My last memory of Letheringsett comes from a few years later, near the end of my school career. The rector of Letheringsett was by then the Revd Gordon Paget, a great character. He was seemingly a great age but lived over 20 years longer, dying at the age of 96 in 1989. He was a bachelor but he lived in the rectory which was in those days still a large property, although the Old Rectory was by then the home of Sir Roy and Lady Wilhelmine Harrod. You may imagine how lost he seemed in the house, he a single man, while the building was built for a family. Huge black cobwebs hung down from the ceilings, and the walls had not been painted in the last 50 years at least, or so it seemed. But Gordon Paget was apparently oblivious to such things. His house was full of organs; obviously the smaller types of portable organs, because the house, although spacious, was not large enough to be filled with church organs. His organs included barrel organs and harmoniums. He was also a lover of all sorts of ecclesiastical furniture and could not bear to see anything go to waste. The church at Hedenham, where he was rector from 1933-1958, provided a home for many pictures, woodcarvings and metal ornaments from various redundant or refurnished East Anglian churches.
I do not remember what exactly the occasion was, but a group of us were entertained to tea in the rectory. It was after some of us had given an orchestral concert in the church. Several of my contemporaries from Farfield were very much involved with organs, either as organists or, in the case of Richard Bower, as organ builder (Richard Bower later rebuilt the organ at Letheringsett church as part of his organ building business) so they got on very well with the rector. He was of course an excellent organist himself, although as parson he was unable to play at his own services; at least I assume he could not suddenly leave the pulpit to play, but never having attended one I am not positive about this.

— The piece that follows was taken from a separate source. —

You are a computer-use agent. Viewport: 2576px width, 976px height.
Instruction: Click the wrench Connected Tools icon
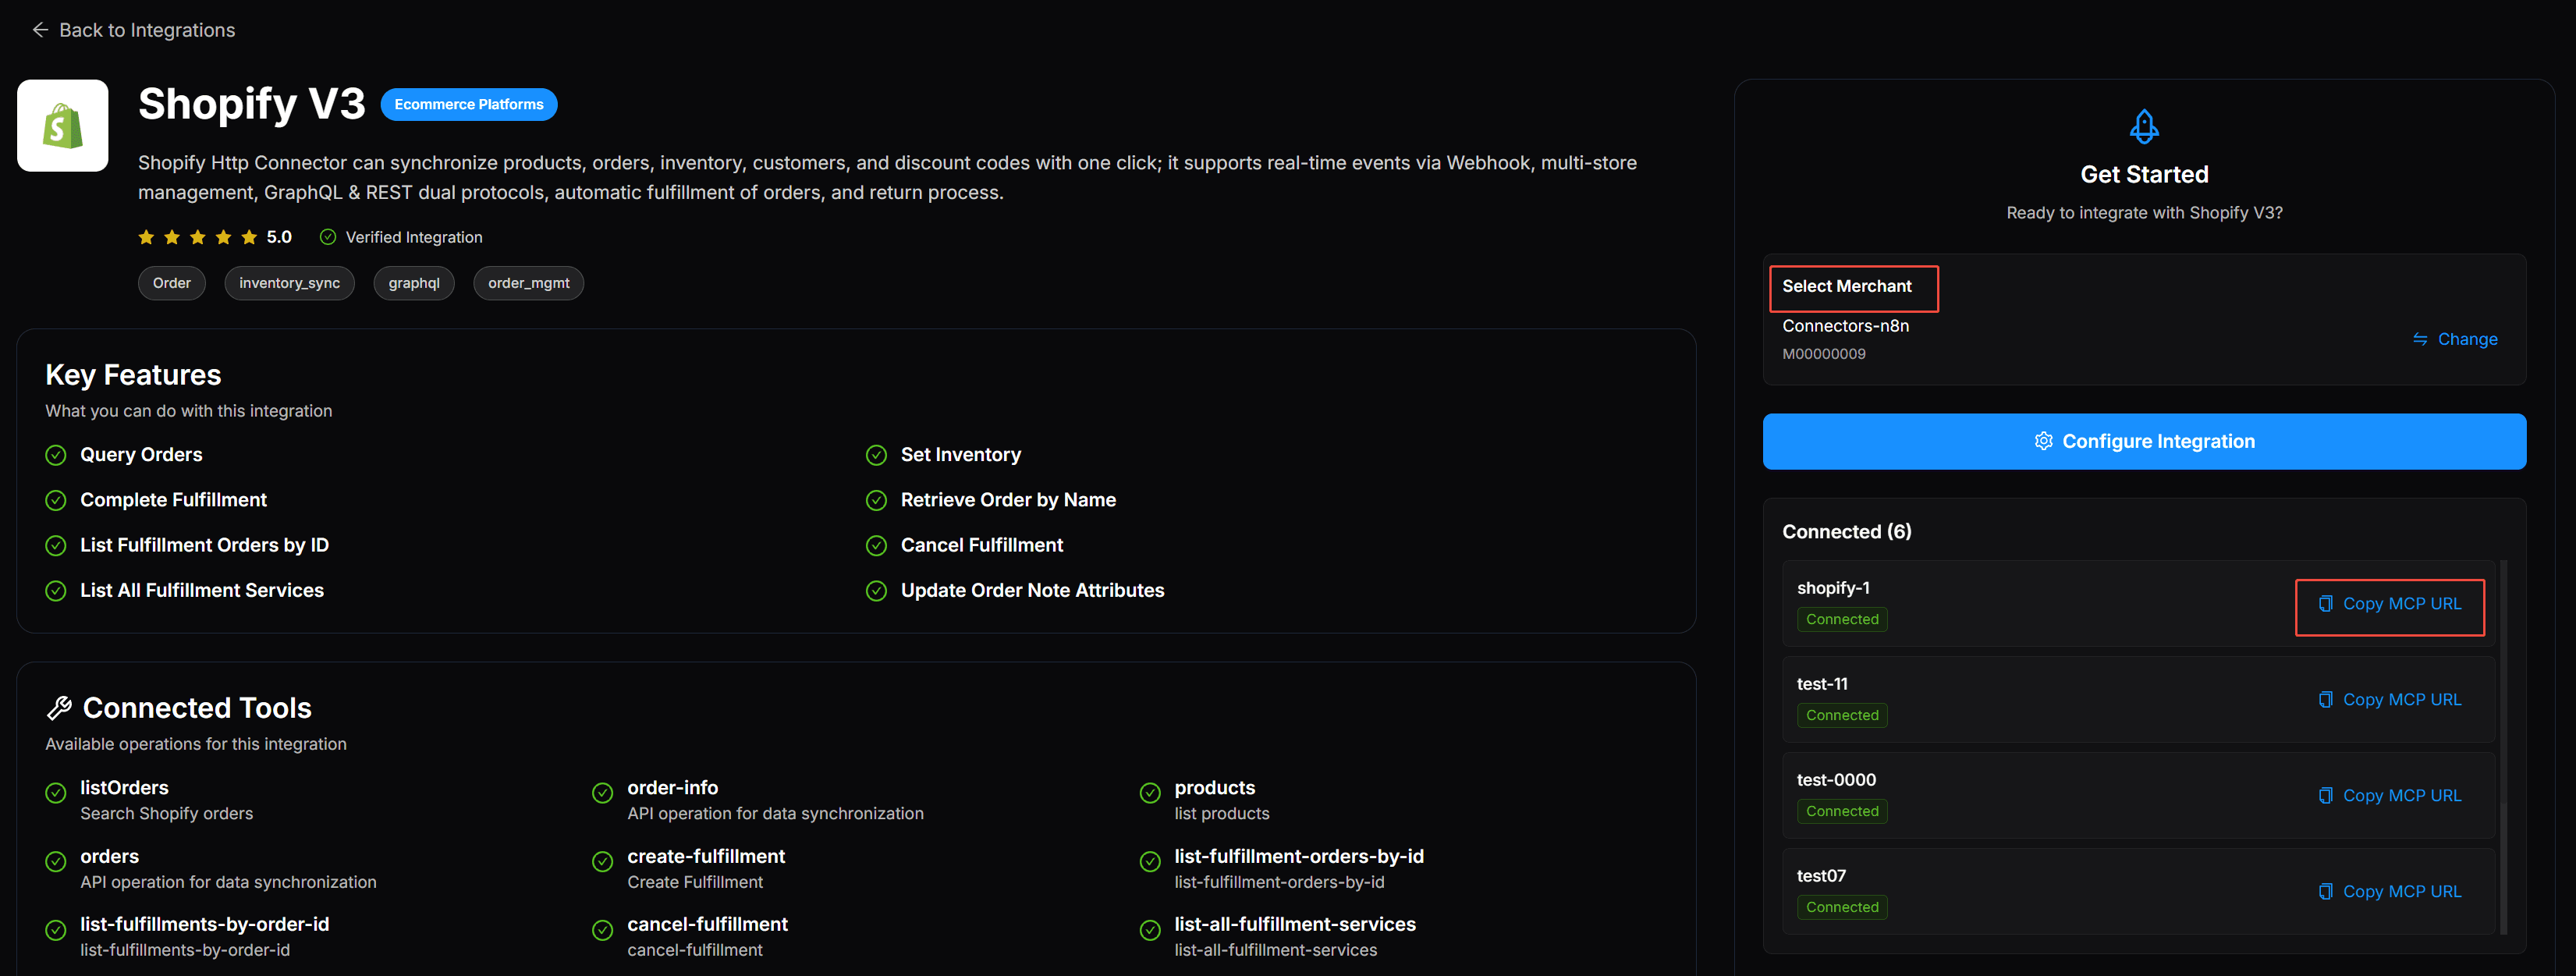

John Betjeman was a visitor to Letheringsett and in his younger days had even proposed to Lady Harrod (then ‘Billa’ Cresswell). He wrote a poem on the deceased 1st Baron Cozens-Hardy and his mausoleum at Letheringsett; John Piper even did the artwork to accompany the verse. Lord Cozens-Hardy was real enough and so was his connection with Letheringsett, but the mausoleum was a piece of poetic licence, and no such structure has ever existed in Letheringsett. In fact Lord Cozens-Hardy is buried in Kensal Green cemetery in London.